In most casinos or slot parlors, it's a cacophony of sound from morning till night. Sitting in front of a slot machine, it's ringing electronic bells, dinging musically as the virtual tumblers on the screen fall into place. The flashing lights -- and maybe, just maybe, coins dropping into the bin -- may actually be changing the chemistry of your brain.
Yes, casinos and the like are money makers. And they'll also encourage you to get help if you feel the gambling is controlling you.
"There's a lot of stimulation. You can play this -- once every three to five seconds, at least," said Bob Breen of the Rhode Island Hospital's Gambling Treatment Program.
It became a $100 a day hobby for Scituate resident Sandy Hall. She's a recovering gambling addict.
"I went through in excess of $40,000. Probably close to sixty," Hall said this week. [This highlights the need for monthly statements.]
"I turned from this moral, ethical person -- into a lying, cheating, decitful [sic] manipulative person that I didn't even recognize."
Rhode Island's gambling venues will rake in hundreds of millions of dollars this year -- but the state dedicates only $75,000 for the program at Rhode Island Hospital to treat addictive gamblers in Rhode Island. And of course, that's only if they come forward, and that only happens if they or someone they know recognizes they have a problem.

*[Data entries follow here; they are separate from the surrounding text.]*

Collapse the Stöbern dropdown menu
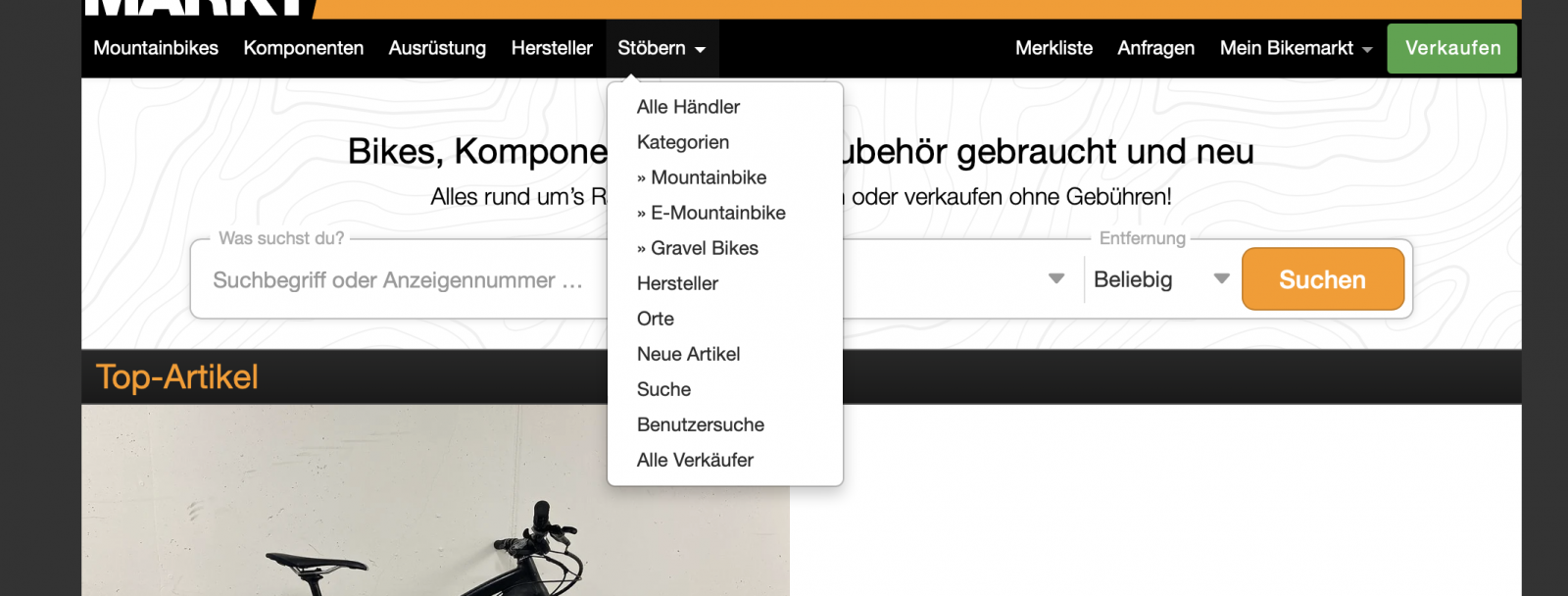 [662, 48]
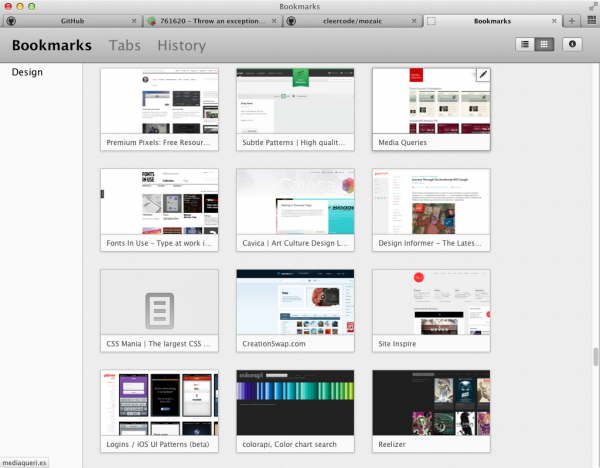Open the tab groups grid icon

(x=589, y=20)
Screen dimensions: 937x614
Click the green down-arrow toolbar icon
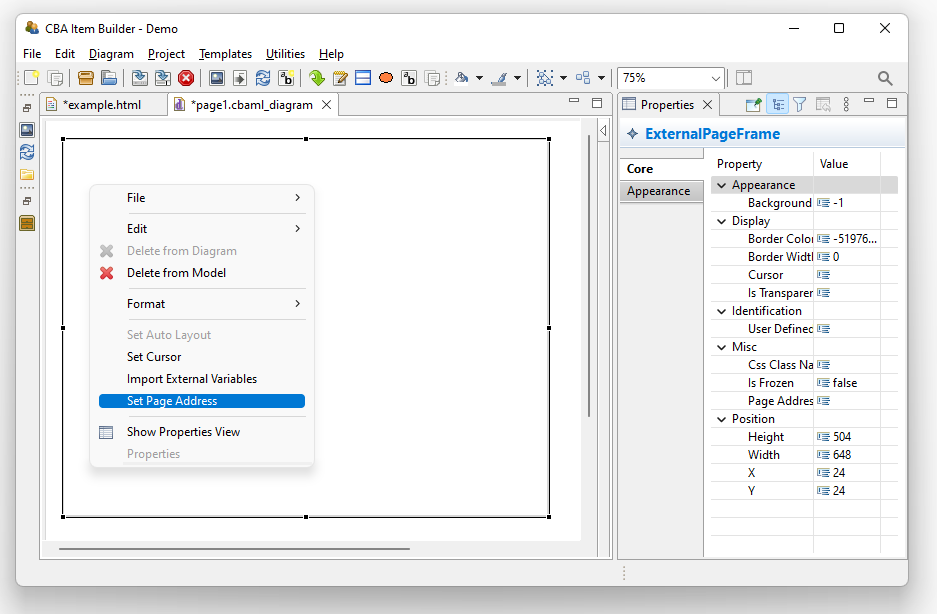pos(317,78)
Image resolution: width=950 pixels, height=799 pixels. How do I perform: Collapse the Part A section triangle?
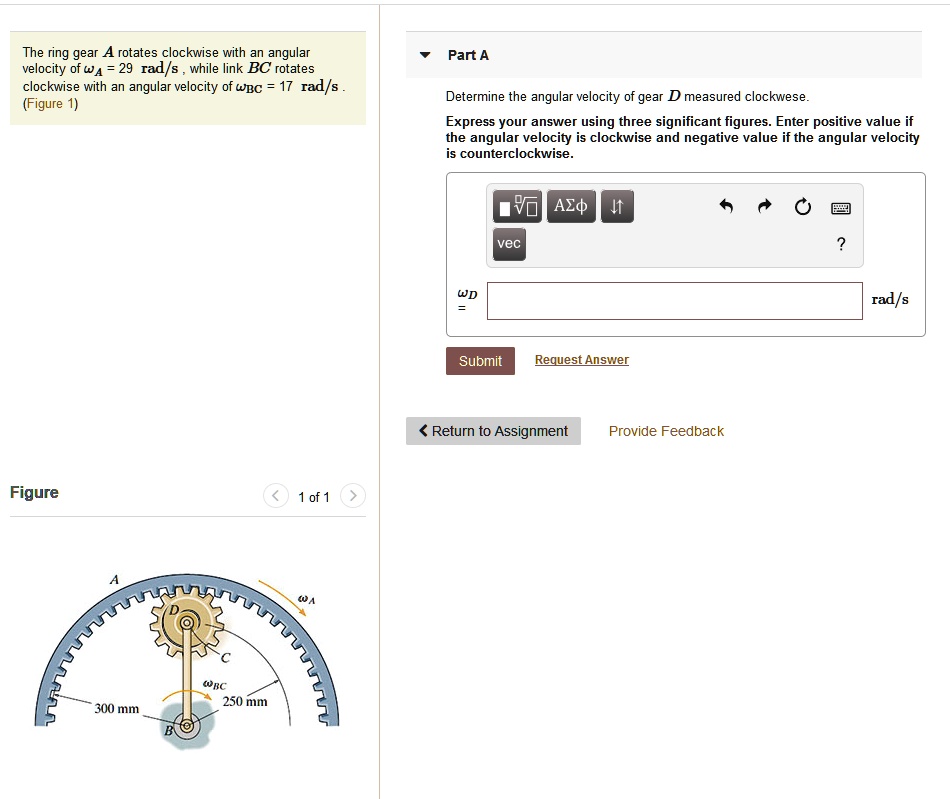tap(425, 55)
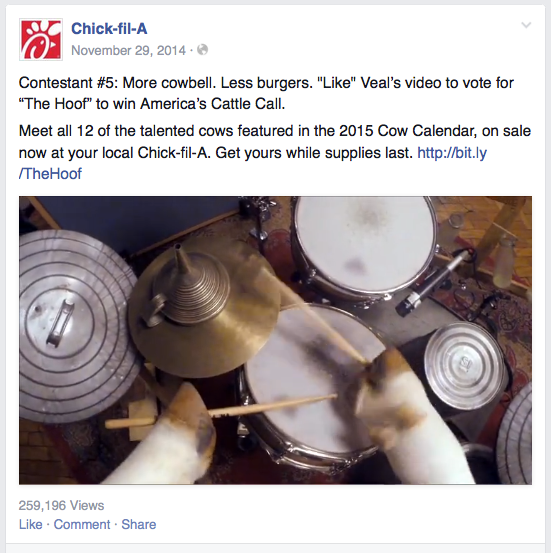Play the cow drumming video
Viewport: 551px width, 553px height.
275,340
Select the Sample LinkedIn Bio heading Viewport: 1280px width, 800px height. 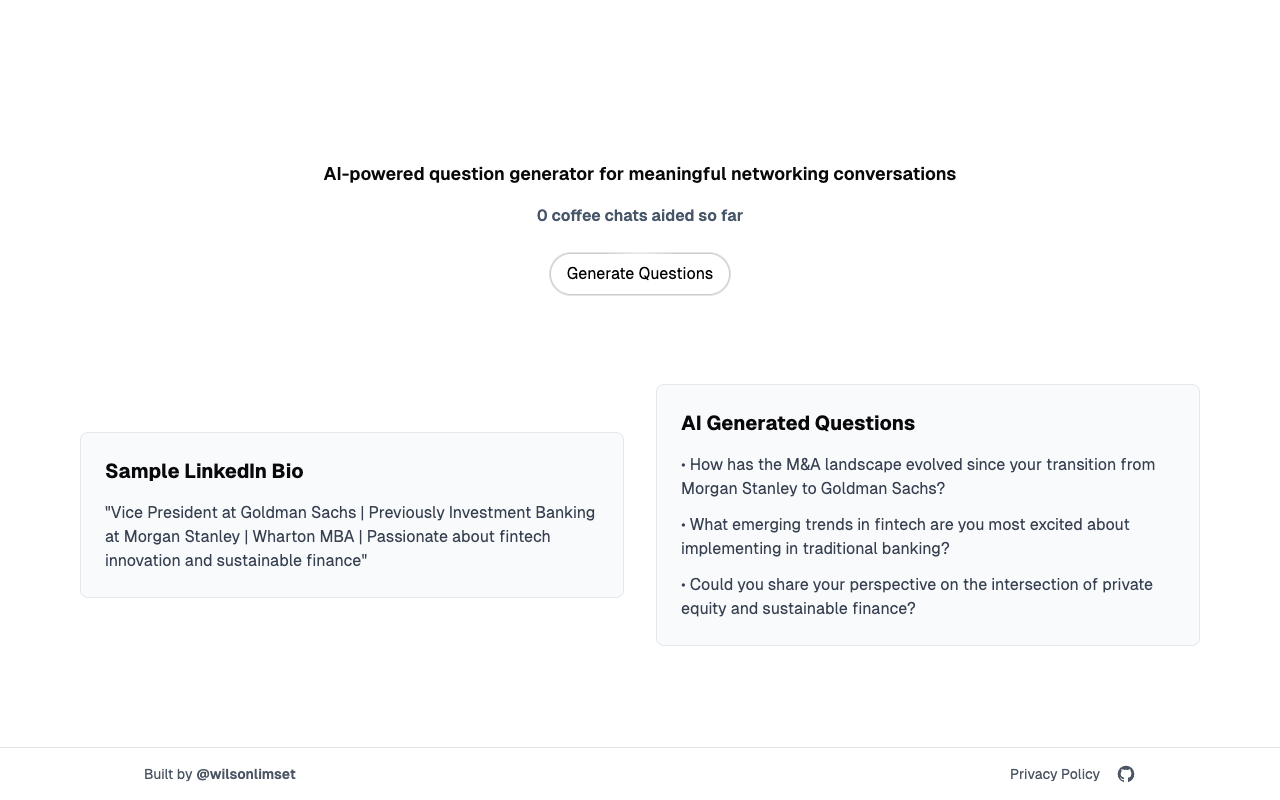tap(204, 471)
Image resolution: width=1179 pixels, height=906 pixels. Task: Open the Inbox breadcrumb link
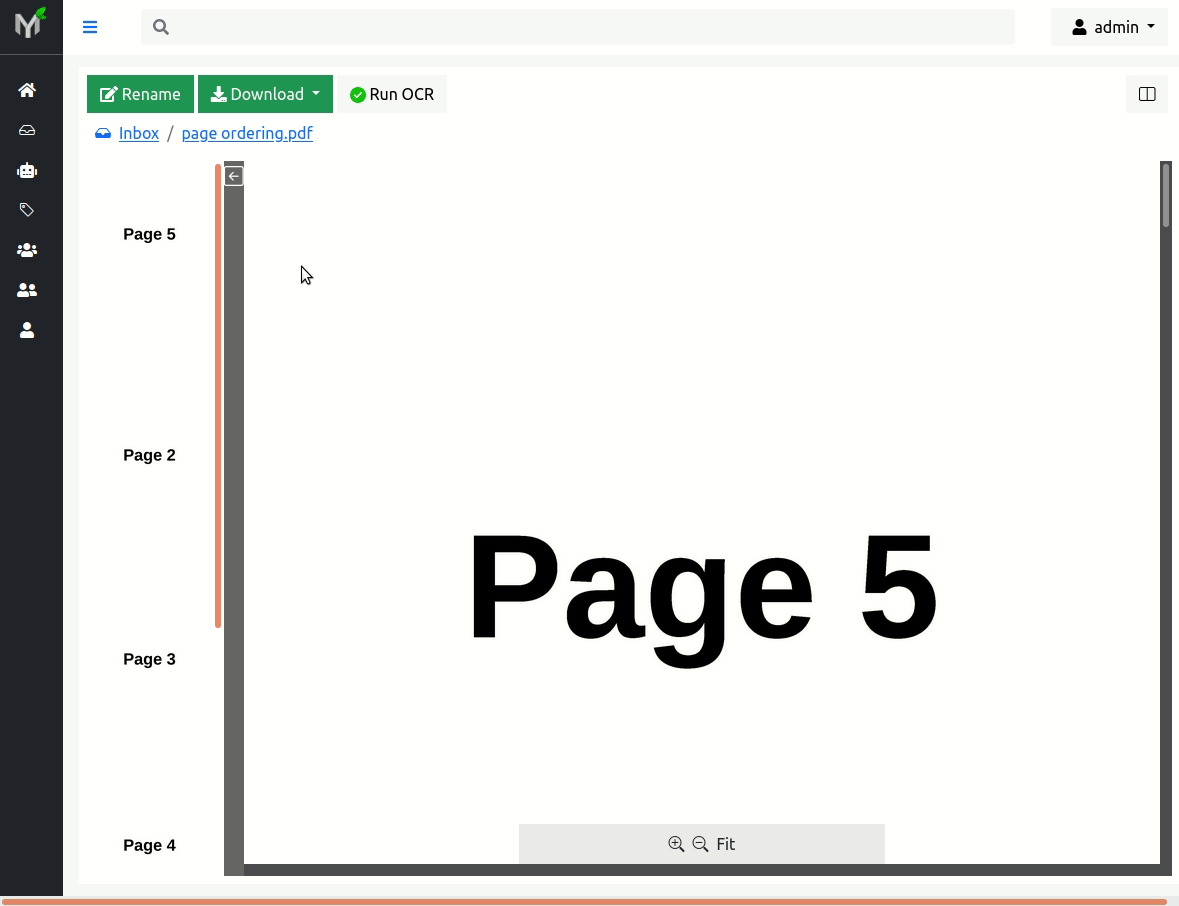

"Some of the receptors in your brain -- misfire," said Hall. It's a lot like a drug, she said. "It is as addictive as cocaine and heroin."
"You need to either use more of your drug -- or you need to spin the wheels on your slot machine to keep it going," added Breen.
Hall found a way to stop, but even after two years without gambling, she doesn't dare even flip a coin anymore.
"If I let this disease open up one small door, it will consume me again, and I cannot risk that because my life was horrible," said Hall.
A recent study shows while only two percent of the population gets addicted to gambling -- those addicted gamblers contribute about half the revenue to casinos. [There is no indication for the source of this study, but other studies have indicated higher rates of Gambling Addiction.]